Another characteristic used to discriminate target de-dupe products is when data de-duplication processing occurs. Data de-duplication takes time to compute and find commonality in the data being backed up. To minimize the effect on backup performance, some vendors de-dupe data in the background. These de-dupe products buffer the backup stream to disk and then after the fact reduce its size via de-duplication. ExaGrid, FalconStor and Quantum provide target de-dupe products that do background data de-duplication.

Other products can handle the backup stream and de-dupe in band, in real time. Target vendors that de-dupe in band include Data Domain and Diligent. All source vendors de-dupe in band as well. Paradoxically, the in-band vendors are able to sustain full backup stream performance.

The unit of de-dupe granularity, called chunk size, further differentiates de-dupe products. Only NetApp touts a fixed chunk size equal to data block size, according to Schulz. Most de-dupe products claim variable chunk size from the file level down to sub-block level. By using variable chunk size for data inserted into a file, you need only show the changed data as being different, and the rest of the file would be the same.

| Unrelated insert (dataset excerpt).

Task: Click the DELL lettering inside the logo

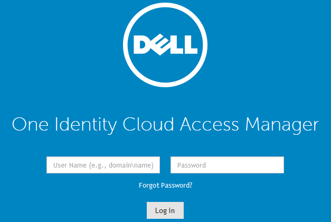Action: [165, 46]
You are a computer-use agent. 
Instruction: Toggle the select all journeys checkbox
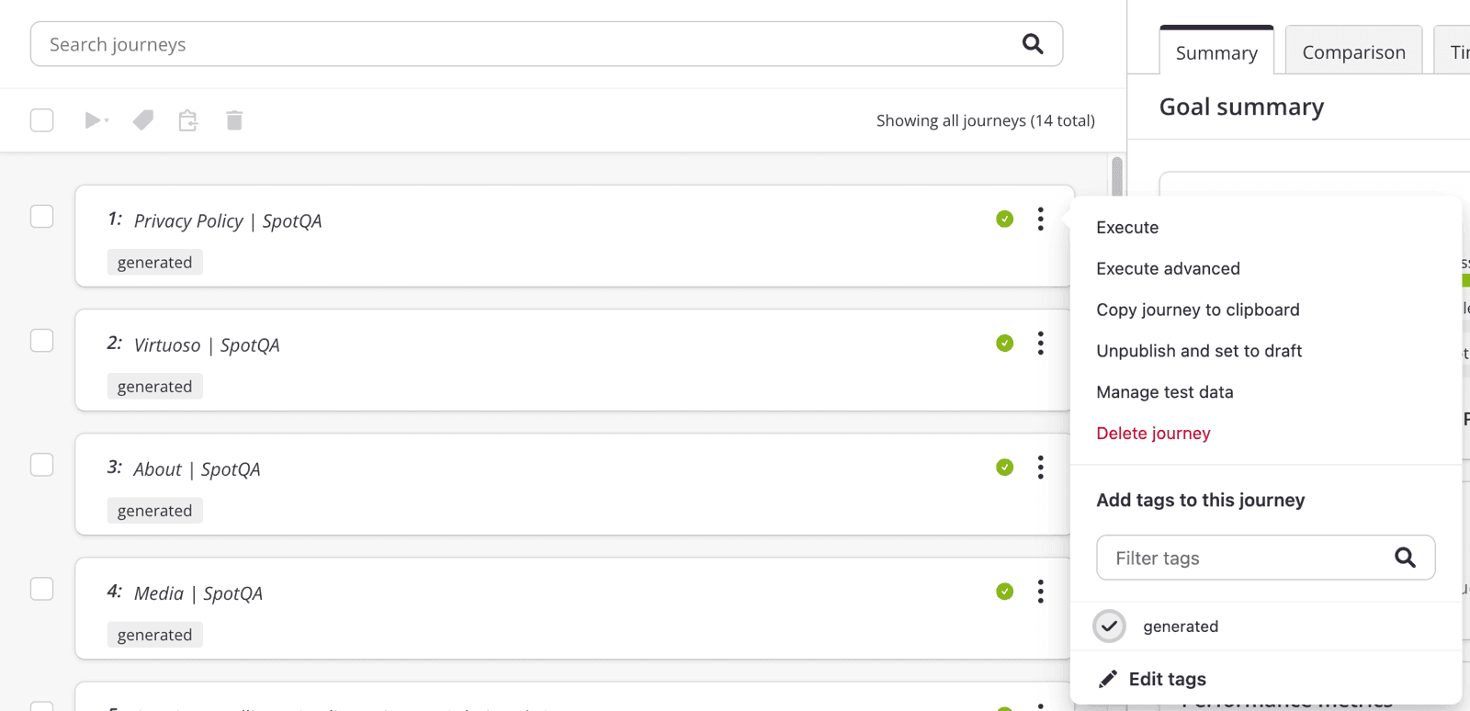[42, 120]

Even more impressively, most de-dupe products can not only reduce data from generations of the same file but also eliminate data copies across files.

Yet another de-dupe difference is file-type sensitivity. Some target products open the backup stream to determine data type and invoke file-type-specific policies to provide better de-duplication. Sepaton claims to have the most file-specific policies. Other target vendors claim that their products perform file-specific de-dupe to a lesser extent, including Data Domain, Diligent and Quantum, which all claim they are completely agnostic regarding backup streaming.

The numbers for de-dupe compression rates range anywhere from 3:1 to 500:1. De-dupe products can sustain these high compression rates because backups generate duplicate data every time a full backup is run. Moreover, beneath the file level, most data is not unique even though a file is modified. But, some data does not de-dupe well, including audio, photo, movie and other media files that simply don't have excess white space or duplicate data.